**Exercise aim:** In the listing below, swap "GUI agent" for "interface agent" wherever it occurs, and give the lines again with everything else left unchanged.
* * * * *
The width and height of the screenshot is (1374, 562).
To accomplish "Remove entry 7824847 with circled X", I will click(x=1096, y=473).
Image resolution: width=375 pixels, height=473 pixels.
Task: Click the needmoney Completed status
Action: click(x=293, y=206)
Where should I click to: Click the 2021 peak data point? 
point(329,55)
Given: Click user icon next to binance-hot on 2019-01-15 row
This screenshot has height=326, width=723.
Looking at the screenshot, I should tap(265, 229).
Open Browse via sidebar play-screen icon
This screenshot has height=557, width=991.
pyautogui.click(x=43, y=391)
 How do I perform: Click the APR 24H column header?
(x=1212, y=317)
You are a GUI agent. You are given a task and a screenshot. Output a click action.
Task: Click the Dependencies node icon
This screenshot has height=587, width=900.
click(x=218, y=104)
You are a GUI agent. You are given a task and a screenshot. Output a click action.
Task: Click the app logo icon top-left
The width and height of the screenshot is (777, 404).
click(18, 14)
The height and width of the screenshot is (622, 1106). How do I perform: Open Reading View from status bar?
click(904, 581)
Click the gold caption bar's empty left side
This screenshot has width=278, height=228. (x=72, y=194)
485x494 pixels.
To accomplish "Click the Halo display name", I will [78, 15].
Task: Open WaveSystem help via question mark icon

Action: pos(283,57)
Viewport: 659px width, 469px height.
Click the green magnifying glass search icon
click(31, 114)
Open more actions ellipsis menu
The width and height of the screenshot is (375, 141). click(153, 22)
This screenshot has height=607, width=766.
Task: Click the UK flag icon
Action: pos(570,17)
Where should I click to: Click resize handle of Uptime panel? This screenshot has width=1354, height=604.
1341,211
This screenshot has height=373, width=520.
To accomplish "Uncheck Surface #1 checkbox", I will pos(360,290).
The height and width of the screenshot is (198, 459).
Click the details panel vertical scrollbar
* * * * *
**Exercise solution:**
The width and height of the screenshot is (1374, 562).
To accomplish "Remove entry 7824847 with circled X", I will click(x=1096, y=473).
Image resolution: width=375 pixels, height=473 pixels.
Task: Click the needmoney Completed status
Action: click(x=293, y=206)
Where should I click to: Click the 2021 peak data point? 
point(329,55)
Given: Click user icon next to binance-hot on 2019-01-15 row
This screenshot has height=326, width=723.
Looking at the screenshot, I should tap(265, 229).
Open Browse via sidebar play-screen icon
This screenshot has height=557, width=991.
pyautogui.click(x=43, y=391)
 How do I perform: Click the APR 24H column header?
(x=1212, y=317)
You are a interface agent. You are given a task and a screenshot. Output a click action.
Task: Click the Dependencies node icon
This screenshot has height=587, width=900.
click(x=218, y=104)
You are a interface agent. You are given a task and a screenshot. Output a click action.
Task: Click the app logo icon top-left
The width and height of the screenshot is (777, 404).
click(18, 14)
The height and width of the screenshot is (622, 1106). How do I perform: Open Reading View from status bar?
click(904, 581)
Click the gold caption bar's empty left side
This screenshot has width=278, height=228. (x=72, y=194)
485x494 pixels.
To accomplish "Click the Halo display name", I will [78, 15].
Task: Open WaveSystem help via question mark icon

Action: pos(283,57)
Viewport: 659px width, 469px height.
Click the green magnifying glass search icon
click(31, 114)
Open more actions ellipsis menu
The width and height of the screenshot is (375, 141). click(153, 22)
This screenshot has height=607, width=766.
Task: Click the UK flag icon
Action: pos(570,17)
Where should I click to: Click resize handle of Uptime panel? This screenshot has width=1354, height=604.
1341,211
This screenshot has height=373, width=520.
To accomplish "Uncheck Surface #1 checkbox", I will pos(360,290).
The height and width of the screenshot is (198, 459).
Click the details panel vertical scrollbar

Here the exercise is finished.